Thread safety. The terminated attribute on each Trainer is written in the worker thread and read in the launcher thread. For a simple boolean flag like this, Python's GIL makes this safe in practice. For more complex shared state, consider using QMutex or Python's threading.Lock. If you're new to multithreading in PyQt6, our complete guide to multithreading with QThreadPool covers the fundamentals.
Pool size. Setting setMaxThreadCount to MAX_PARALLEL_PROCESSES + 1 ensures the launcher thread always has a slot available. Without this, the launcher could be waiting for a pool slot while the tasks it's supposed to manage are also waiting — a deadlock.

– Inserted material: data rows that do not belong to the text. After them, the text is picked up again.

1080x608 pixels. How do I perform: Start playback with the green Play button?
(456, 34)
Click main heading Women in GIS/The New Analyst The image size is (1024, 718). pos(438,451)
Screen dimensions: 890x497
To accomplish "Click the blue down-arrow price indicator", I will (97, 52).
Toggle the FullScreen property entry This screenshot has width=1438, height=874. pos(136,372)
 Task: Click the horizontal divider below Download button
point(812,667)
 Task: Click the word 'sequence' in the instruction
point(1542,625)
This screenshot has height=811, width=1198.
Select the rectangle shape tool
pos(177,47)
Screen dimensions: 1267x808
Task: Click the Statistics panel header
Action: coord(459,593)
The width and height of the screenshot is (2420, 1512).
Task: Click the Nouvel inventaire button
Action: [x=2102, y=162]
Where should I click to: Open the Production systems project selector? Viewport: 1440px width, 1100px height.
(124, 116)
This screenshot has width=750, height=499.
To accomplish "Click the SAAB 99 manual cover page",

Transmitting data from workers. In this example we emit simple signals, but you can also pass extra data with your Qt signals to send results back from each worker to the main thread.
This pattern gives you a clean way to manage batches of parallel work with a concurrency limit, all while keeping your UI responsive and providing a way to stop the process gracefully.